Wednesday, 12 November 2014

Rosetta 21 years in the making, just like FE


#STEM, we do bang on about it, heck, even Nicky Morgan waded in with a frankly unbalanced view of its importance (and I say that as a literal #STEM fanatic). She was wrong to deny the importance of the arts and literature. Few appreciate beauty more than a scientist; we look up, out, backwards and forwards with poetry in our hearts.

Today though #STEM really revved up its engines and showed us why it is a subject students should be studying. @El_Timbre showed the live feed in her Further Maths class, they said it was ‘riveting’ and it was.

Rosetta demonstrates the value we want our students to have; team work, planning, determination, motivation, persistence and collaboration. It began in November 1993, when the Mission was approved as a Cornerstone Mission in ESA's Horizons 2000 Science Programme. That’s 21 years ago and planning began earlier, just as we underwent Incorporation with the Further and Higher Education Act 1992.

This is a mission that has been underway as long as FE has existed. That is dedication.

Since then, scientists and engineers from all over Europe and the United States have been combining their talents to build an orbiter and a lander for this unique expedition to unravel the secrets of a mysterious 'mini' ice world – a comet.

Rosetta is the first spacecraft to orbit a comet’s nucleus.

It is the first spacecraft to fly alongside a comet as it heads towards the inner Solar System. Rosetta is the first spacecraft to examine from close proximity how a frozen comet is transformed by the warmth of the Sun.

Shortly after it arrived at Comet 67P/Churyumov-Gerasimenko, Rosetta despatched a robotic lander (Philae) for the first controlled touchdown on a comet nucleus.

 
The Rosetta lander’s instruments will obtain the first images from a comet’s surface and make the first in situ analysis to find out what it is made of.

Did you know the comet ‘sings’? https://soundcloud.com/esaops/a-singing-comet

The comet seems to be emitting a ‘song’ in the form of oscillations in the magnetic field in the comet’s environment. It is being sung at 40-50 millihertz, far below human hearing, which typically picks up sound between 20 Hz and 20 kHz. To make the music audible to the human ear, the frequencies have been increased in this recording.

Why do it?

A project like this produces so many benefits. New technologies, new ways of thinking, leaps in engineering knowledge, new ways of working together.

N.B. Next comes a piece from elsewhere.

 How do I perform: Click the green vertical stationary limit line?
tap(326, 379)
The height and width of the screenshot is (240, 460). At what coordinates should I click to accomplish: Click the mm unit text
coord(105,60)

Scientists will be eagerly waiting to compare Rosetta’s results with previous studies by ESA’s Giotto spacecraft and by ground-based observatories. These have shown that comets contain complex organic molecules - compounds that are rich in carbon, hydrogen, oxygen and nitrogen.

These are the elements which make up nucleic acids and amino acids, the essential ingredients for life as we know it.

Did life on Earth begin with the help of comet seeding? Rosetta may help us to find the answer to this fundamental question.

Other missions have looked at:

·         Exploring nature, studying the effects of weightlessness and radiation in space.

·         Observing the earth, mapping phenomena such as the ozone layer and monitoring climate change.
 
·         Improving health, carrying out human physiology experiments on astronauts to study the effects of weightlessness on the human body and to contribute to solving health problems on Earth.

·         Innovating technologies and processes, studying materials science and fluid physics to help develop new technologies and materials.

·         Caring for the environment, developing life support systems for use in the spacecraft that can also lead to technologies for waste treatment and recycling.

Space exploration serves a cultural and inspirational purpose by fulfilling a deep need to understand the world, address questions about the origins of life and the nature of the universe. Comets could be the link.

As a friend pointed out today as we were watching the feed and waiting for the telemetry “100 years ago, we were fighting and killing each other in Europe, today, we are collaborating and celebrating this great project”.
 
Tomorrow, discuss it with your students. Is it money well spent, what are the advantages, are they inspired? Use Rosetta for Art, Religion, Humanities, Music, History, Literacy, Maths, Engineering, Health and of course, Science.
 
Most of all, celebrate this very human achievement with those who are our future.